È(pronunzia aperta) = è voce verbale (3ªpers. sg. ind. pres.)
dell’inf. essere; deriva dal lat. e(st). comporta il raddoppiamento della
consonante iniziale successiva (es. è
pparuto= è sembrato – è ssuccieso=
è accaduto etc.)
Ê (pronunzia chiusa) = ai, a gli , alle preposizione art. pl.; crasi della preposizione a + l’articolo ‘e (i, gli, le)
I’ = io pron.
pers. m. e f. di prima pers. sing.
s. m. invar.
1 il proprio essere, la propria persona;
2 il soggetto
pensante in quanto à coscienza di sé, contrapposto al mondo esterno, al non-io;
(voce dal
lat. volg. *eo→io→i(o)→i’,
per il class. ego).

DATI ARCHIVIATI –
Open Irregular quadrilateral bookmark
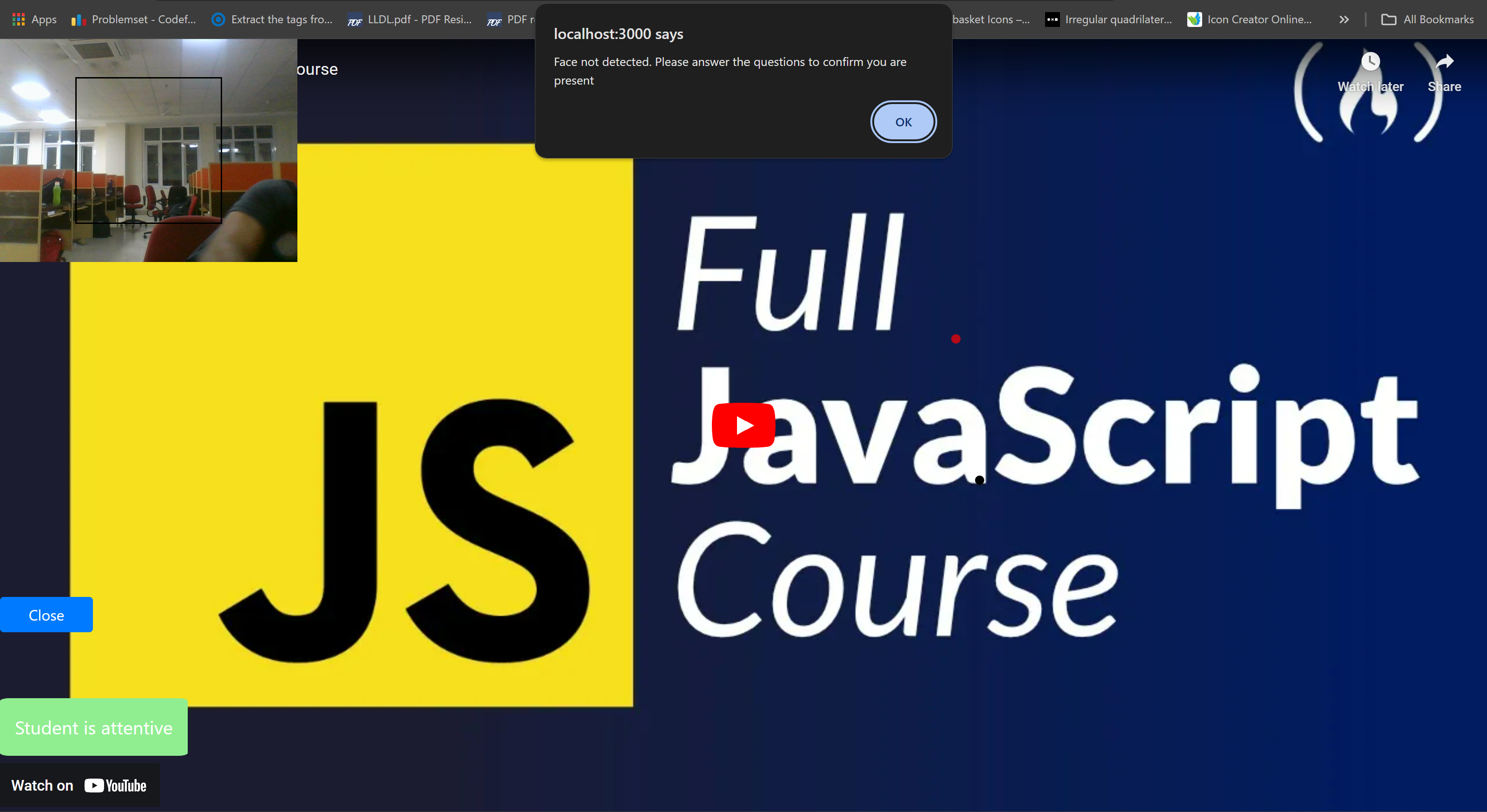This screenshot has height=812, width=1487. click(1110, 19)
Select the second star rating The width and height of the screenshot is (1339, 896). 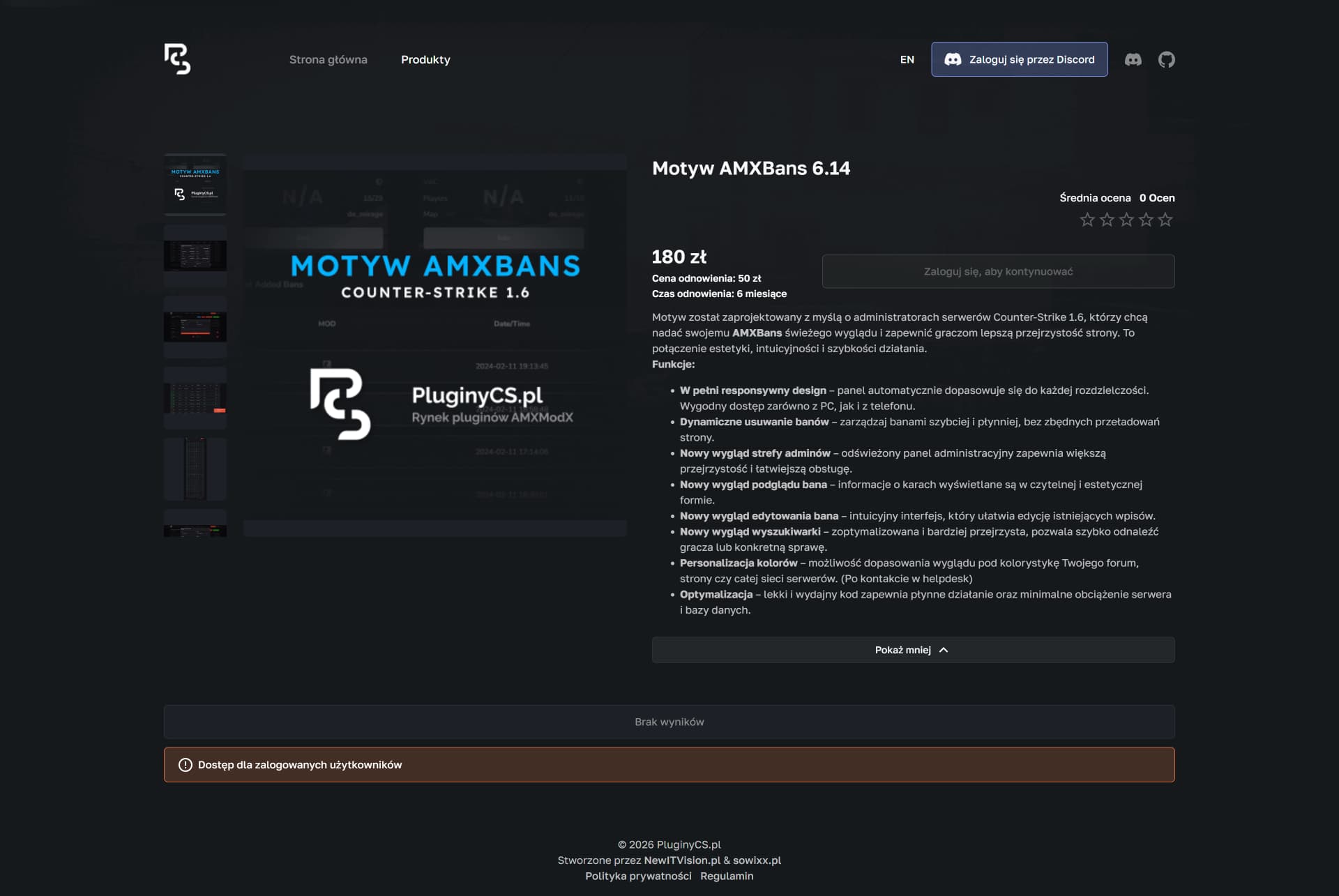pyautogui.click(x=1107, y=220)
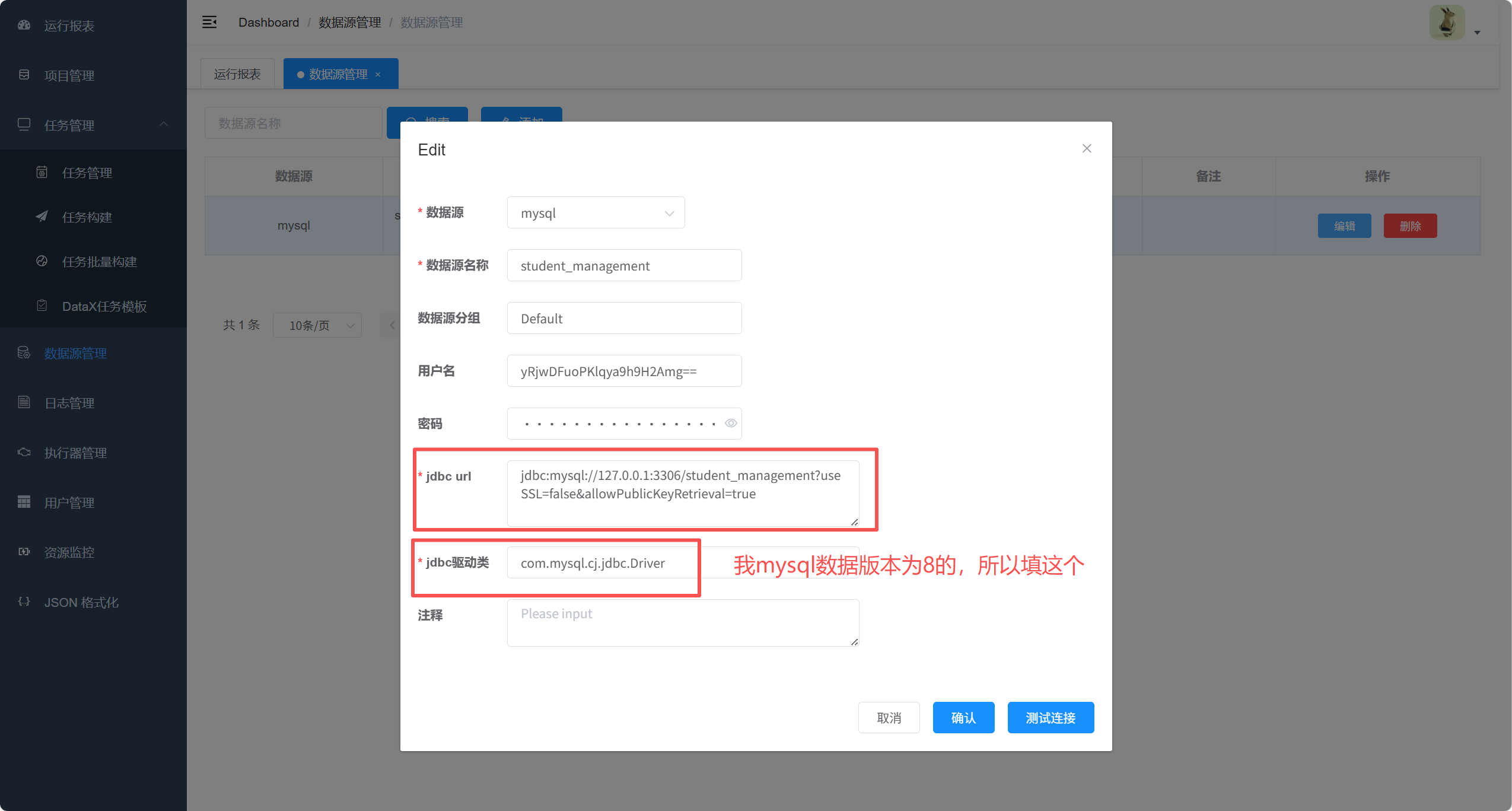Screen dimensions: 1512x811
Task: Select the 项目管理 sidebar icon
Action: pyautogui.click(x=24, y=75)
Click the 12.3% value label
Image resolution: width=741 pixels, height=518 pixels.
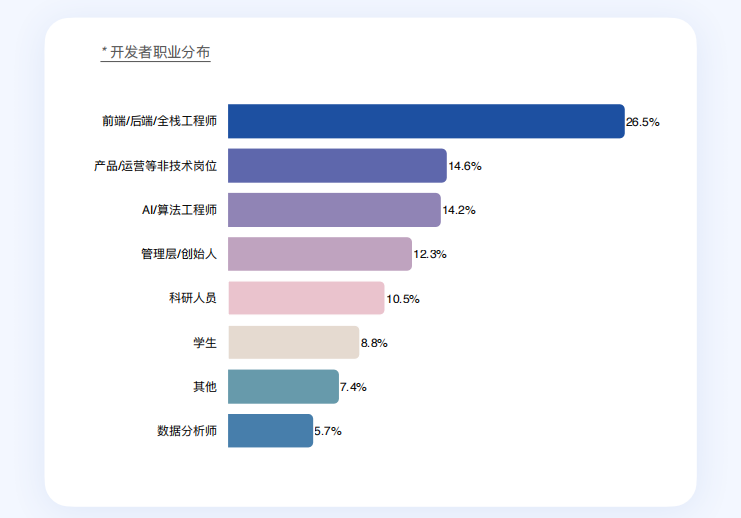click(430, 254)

COSA FARAI –
A. Riscrivi il brano del testo fornito che parte dalle parole "Ê (pronunzia chiusa)" e si chiude dopo "il class. ego).", mettendo "mondo circostante" al posto di "mondo esterno".
B. Nel testo fornito, quale forma del latino classico viene indicata come corrispondente a "i’"?
C. Traduci in inglese questa frase del testo fornito: "il soggetto pensante in quanto à coscienza di sé, contrapposto al mondo esterno, al non-io".
I dati non hanno alcun legame con il testo fornito.

SOLUZIONI DEGLI ESERCIZI –
A.
Ê (pronunzia chiusa) = ai, a gli , alle preposizione art. pl.; crasi della preposizione a + l’articolo ‘e (i, gli, le)
I’ = io pron.
pers. m. e f. di prima pers. sing.
s. m. invar.
1 il proprio essere, la propria persona;
2 il soggetto
pensante in quanto à coscienza di sé, contrapposto al mondo circostante, al non-io;
(voce dal
lat. volg. *eo→io→i(o)→i’,
per il class. ego).

B. Ego.

C. The thinking subject insofar as it has awareness of itself, as opposed to the external world, to the non-self.